I dreamed the scheme at which they scoffed
And begged them more than most.
While they looked down, I looked aloft
To touch a constellation.
Hello, space! I made it.
_________________________
MPA rating: PG
Hidden Figures became the gold standard for “inspiring true story of underrepresented group excelling and beating the odds,” particularly when it came to NASA. So perhaps that’s why A Million Miles Away didn’t make much of a splash upon its Amazon Prime Video release. It’s a shame, though, because this biopic of migrant-farm-worker-turned-astronaut José Hernández provides an exemplary dose of underdog aspiration and one of Michael Peña’s finest performances.

Hernández grew up in a migrant family picking grapes, but, through the wonder of Apollo 11 footage and the encouragement of a supportive teacher, the boy turns his gaze upward to the stars. Many people are forced to wait on their dreams, and the film shows how life goes on while Hernández made gradual steps toward being the person NASA wanted – meeting his wife Adela (excellent Rosa Salazar) and opening a restaurant even as he gets pilot experience and scuba certification. With his repeated applications and rejections to NASA’s training program, it’s a testament to the power of persistence, one that anyone with yet-distant dreams can admire.

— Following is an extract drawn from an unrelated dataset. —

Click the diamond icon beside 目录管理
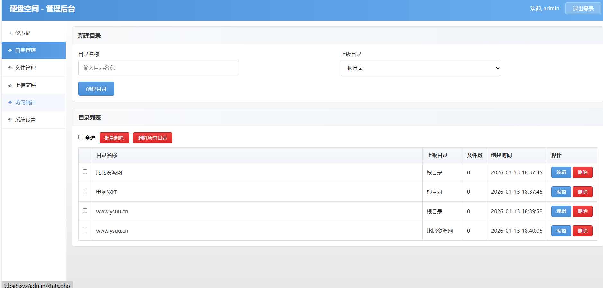The width and height of the screenshot is (603, 288). click(x=10, y=51)
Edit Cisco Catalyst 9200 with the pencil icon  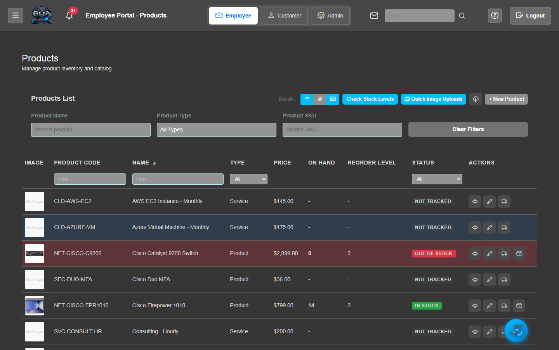(x=489, y=253)
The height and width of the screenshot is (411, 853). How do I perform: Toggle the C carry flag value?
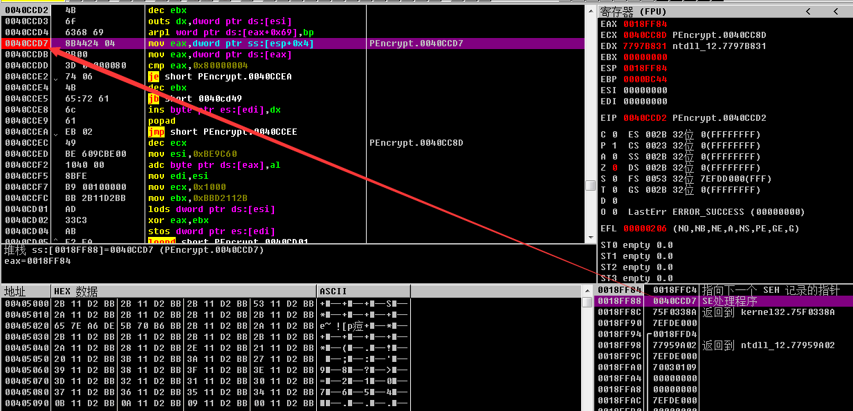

A Million Miles Away excels as both space-program biopic and touching family drama, setting José’s achievements as the culmination of the journey to a better life undertaken by so many migrant workers. With its shuttle-era time period, it also prominently features the 2003 Columbia disaster, a tragedy rarely acknowledged in NASA-themed movies. Streaming releases are easy to write off as unworthy of big-screen attention, but this underdog story is well worth your time.

Best line: (José, to his cousin) “Who better than a migrant? Somebody that knows what it’s like to dive into the unknown. Who better than that… to dare leave this planet, man?”